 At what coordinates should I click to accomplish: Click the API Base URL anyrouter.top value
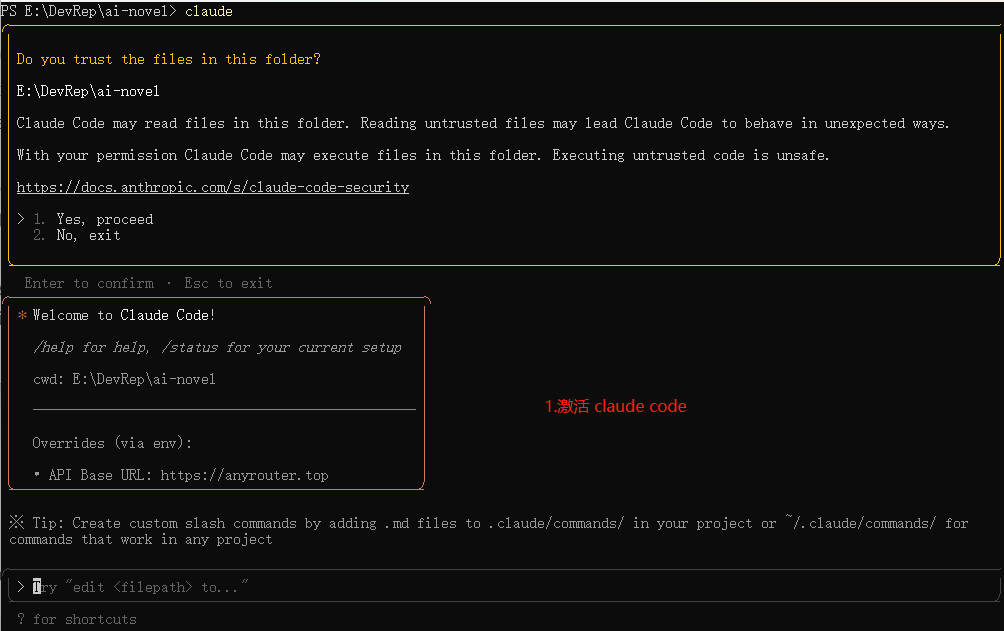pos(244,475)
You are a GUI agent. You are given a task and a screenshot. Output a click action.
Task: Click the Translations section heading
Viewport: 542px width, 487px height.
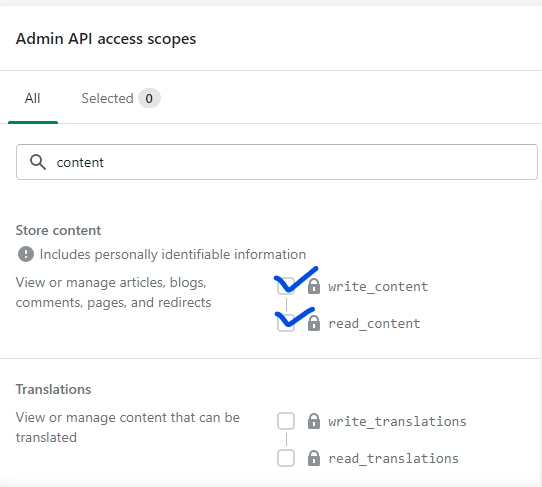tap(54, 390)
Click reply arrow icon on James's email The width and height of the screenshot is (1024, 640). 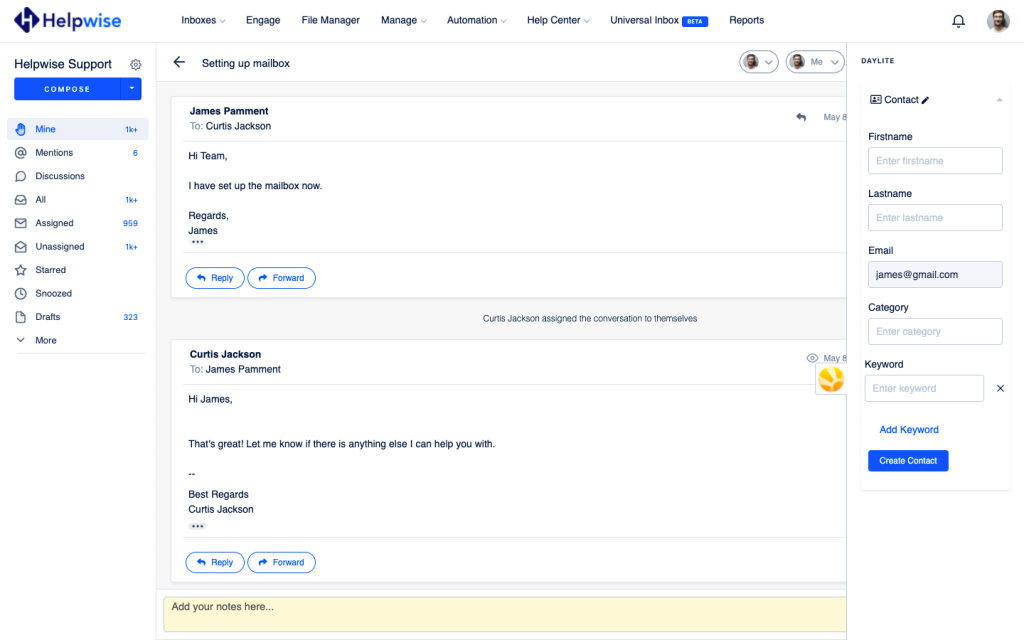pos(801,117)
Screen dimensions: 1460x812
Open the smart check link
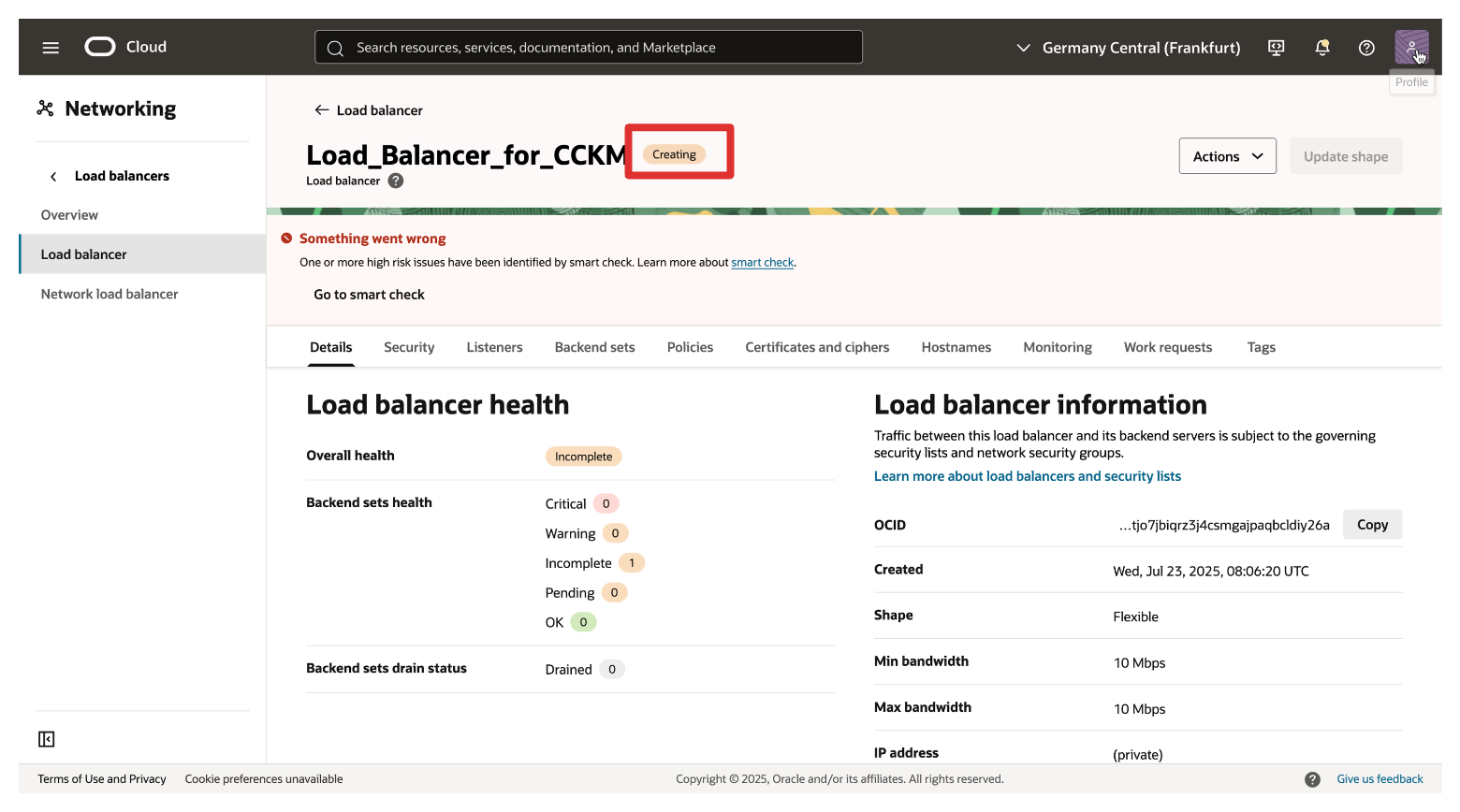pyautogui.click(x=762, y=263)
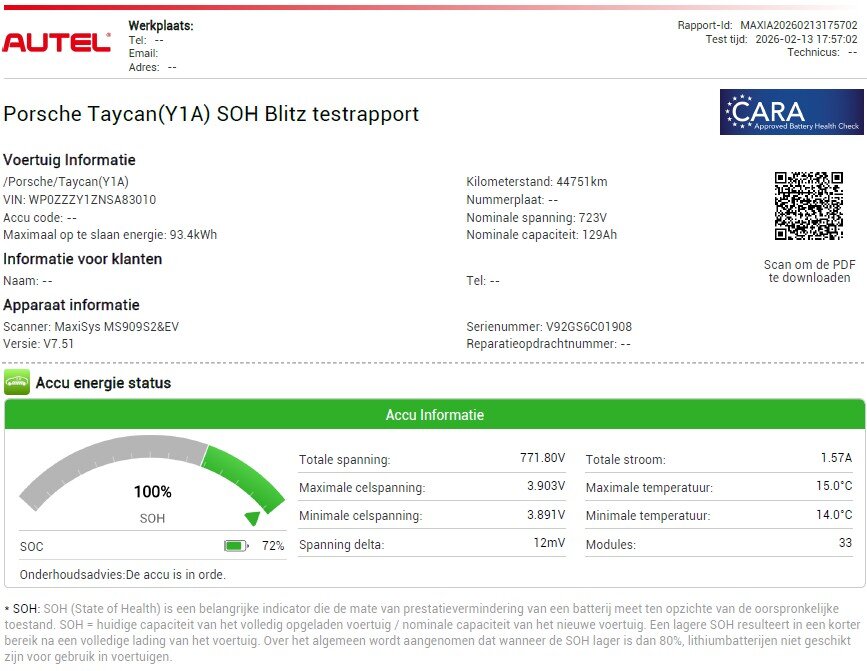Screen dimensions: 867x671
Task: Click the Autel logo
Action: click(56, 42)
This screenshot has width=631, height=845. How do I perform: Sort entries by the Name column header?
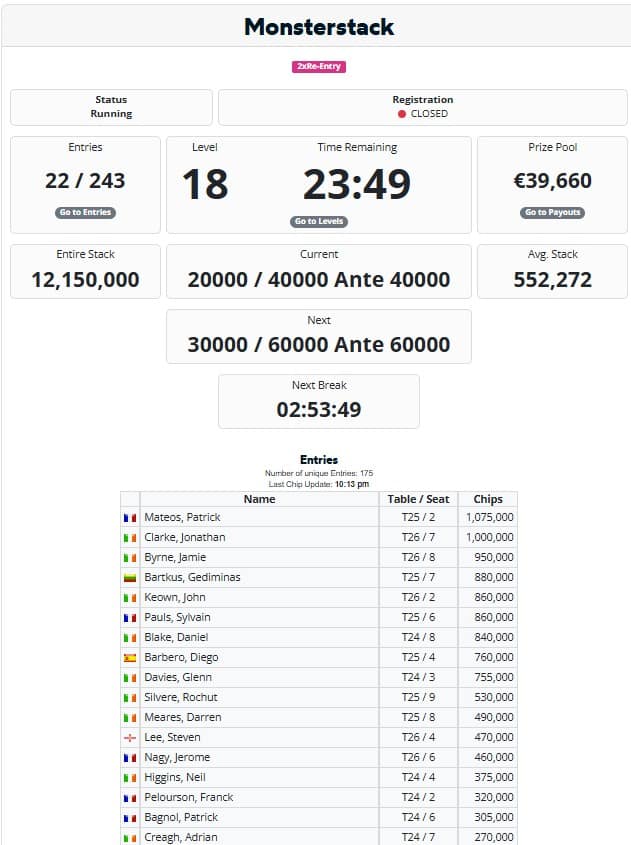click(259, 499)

════

### [やること]
「This screenshot has」を含む行から記録の最後までを、「Name」を「Date」に入れ替え、ほかはそのままにして書き直してもらえますか？画像は含めないでください。

### [正しい出力]
This screenshot has width=631, height=845. How do I perform: Sort entries by the Date column header?
click(259, 499)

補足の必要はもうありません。